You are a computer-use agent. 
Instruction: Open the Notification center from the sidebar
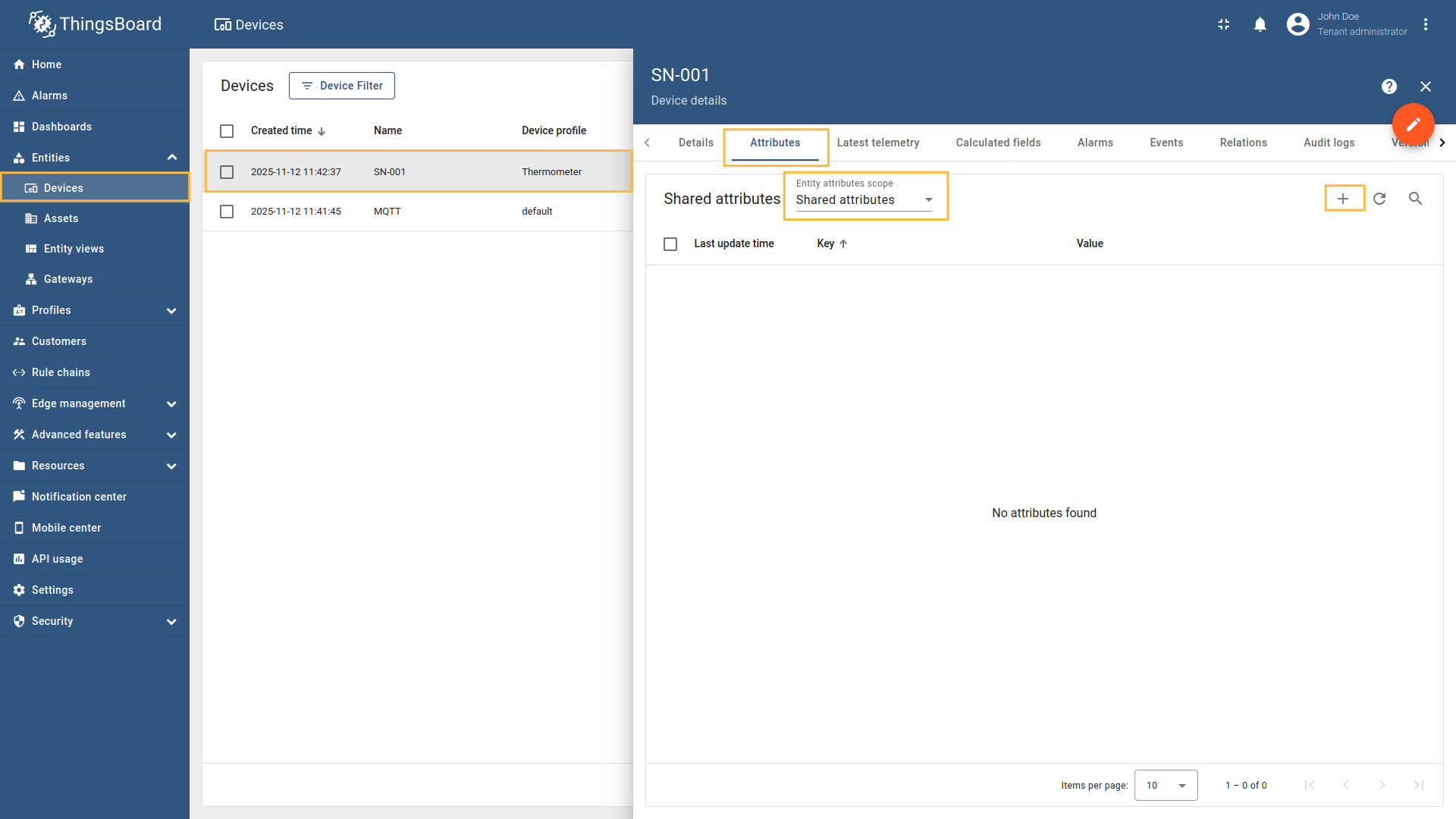coord(79,496)
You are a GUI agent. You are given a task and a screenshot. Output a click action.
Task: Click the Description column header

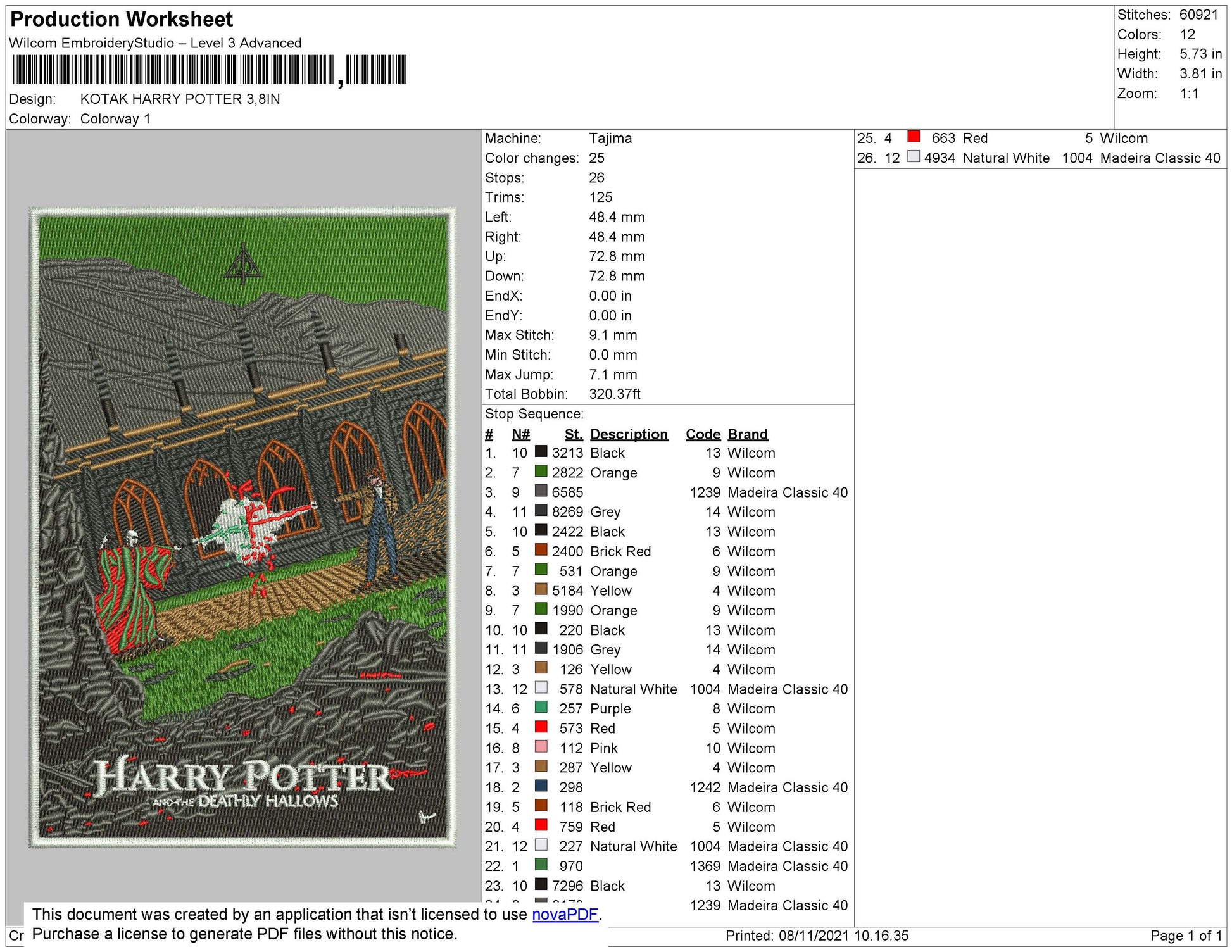(x=629, y=434)

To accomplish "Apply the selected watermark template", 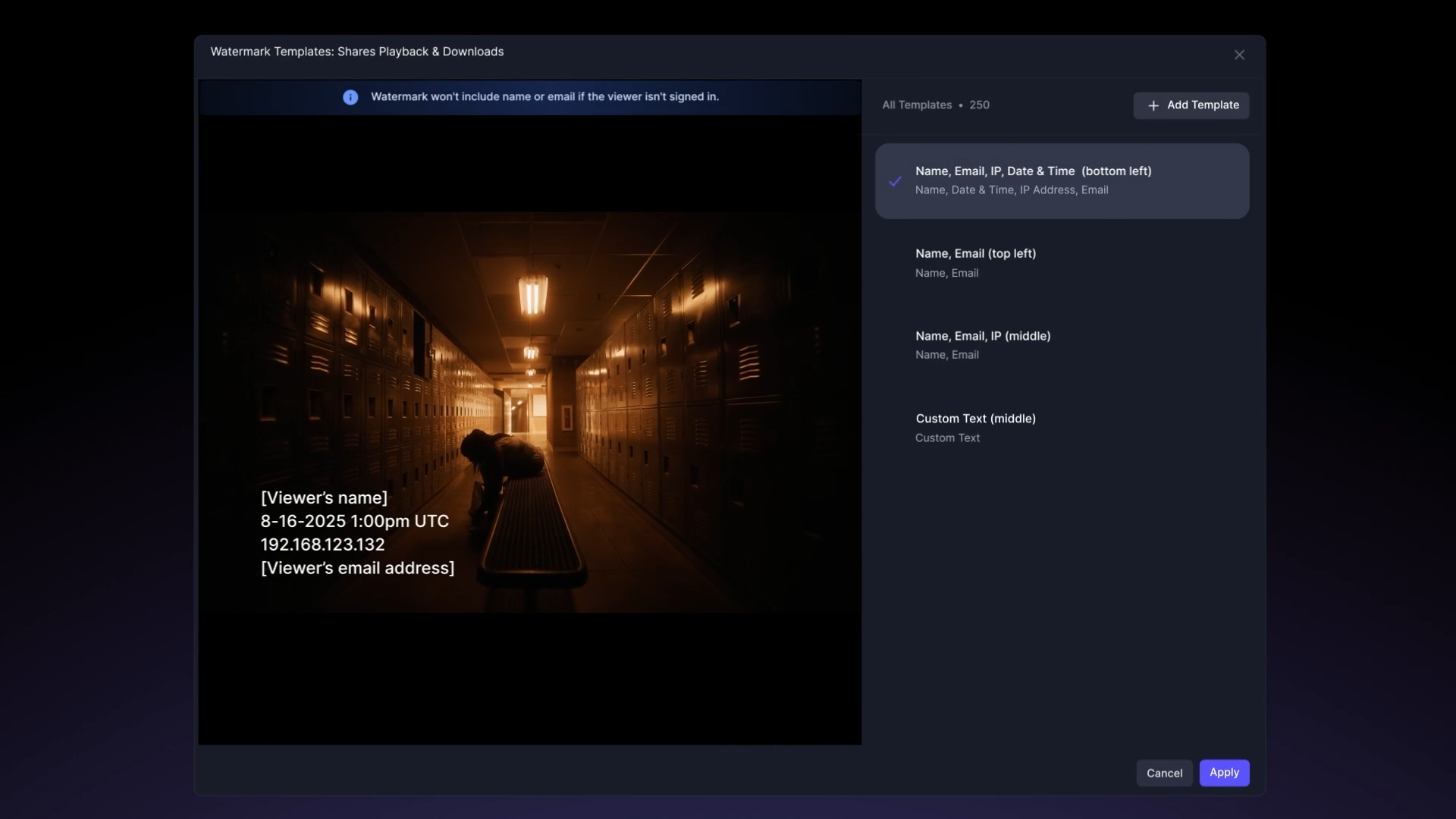I will pos(1224,772).
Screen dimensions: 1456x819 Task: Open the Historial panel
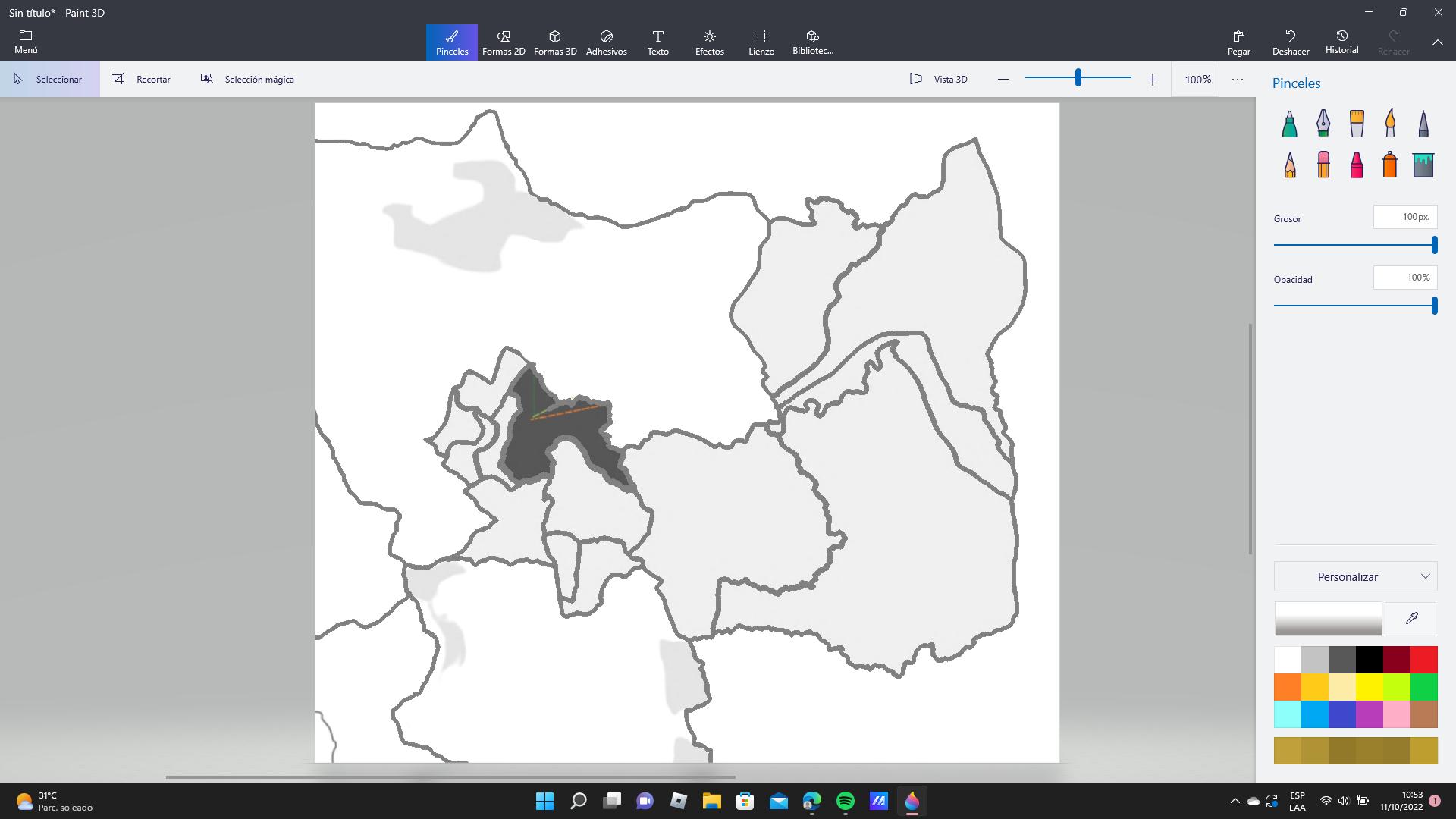(x=1341, y=42)
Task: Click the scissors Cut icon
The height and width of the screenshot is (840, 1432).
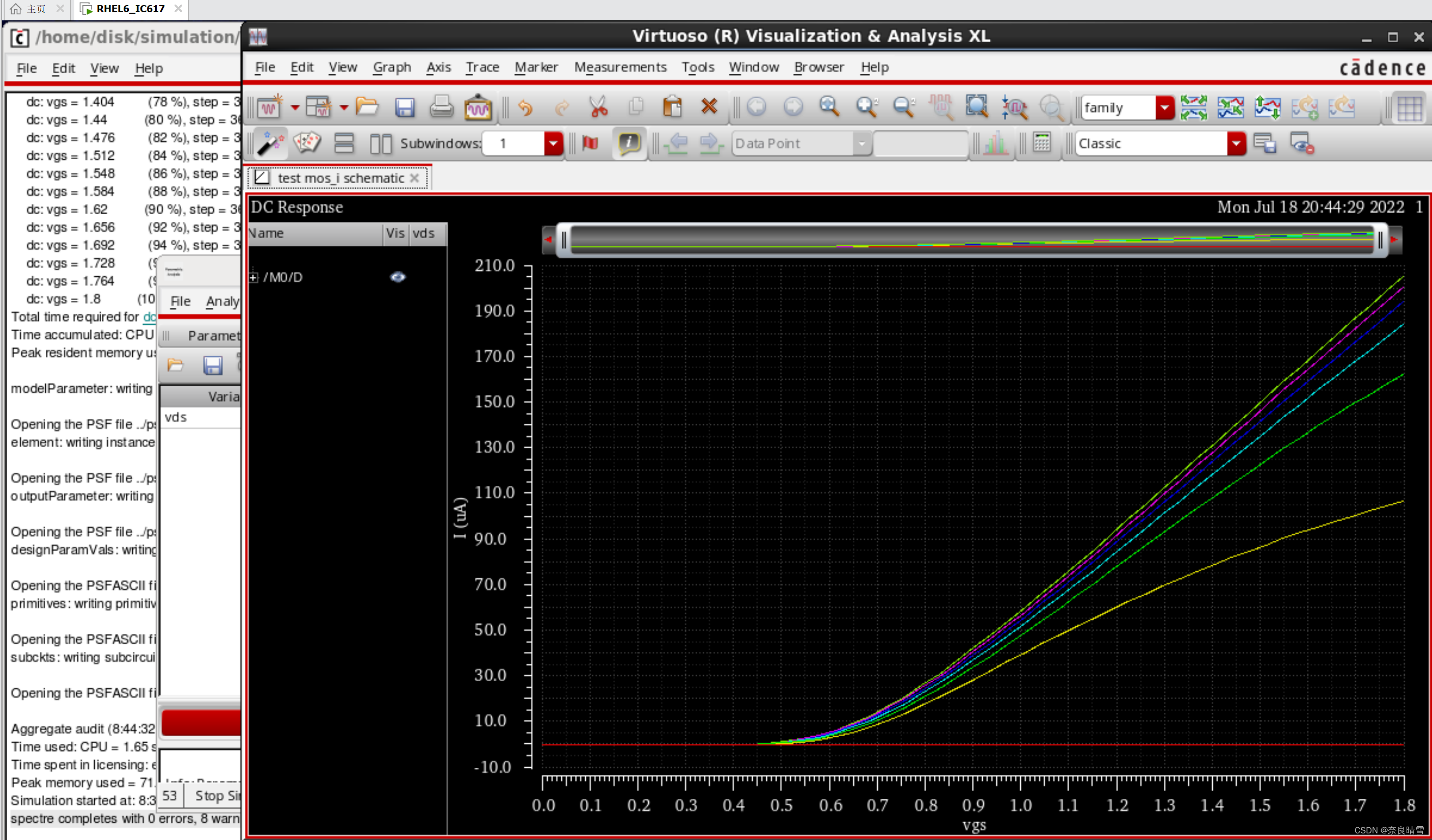Action: [598, 107]
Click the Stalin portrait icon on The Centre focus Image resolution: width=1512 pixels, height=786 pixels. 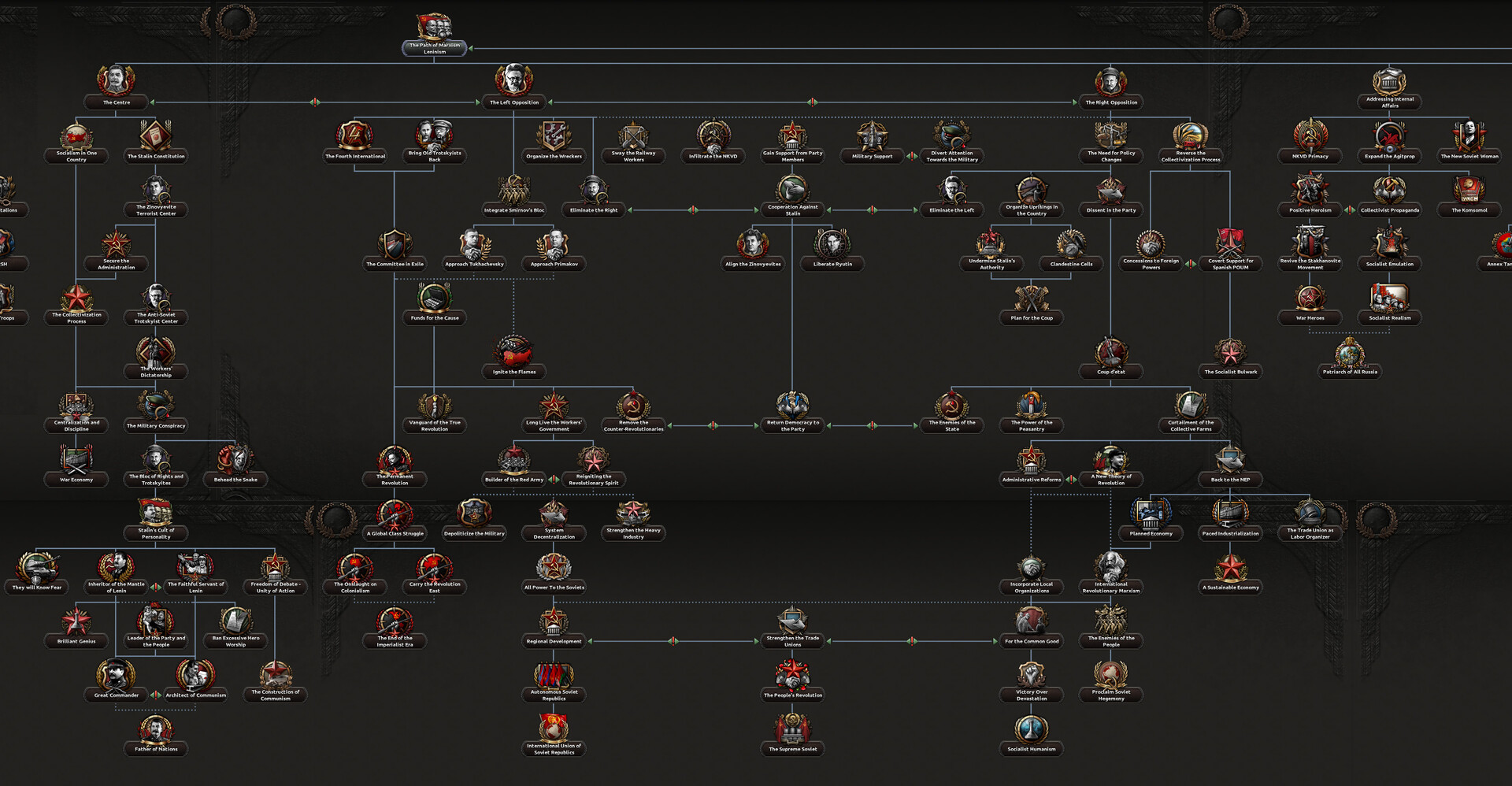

**EXERCISE PROMPT:**
From the records above, pull every line that has the string "agent" and copy it.

**TASK RESULT:**
You are a computer-use agent. 
You are a GUI agent. You are given a task and a screenshot. Output a click action.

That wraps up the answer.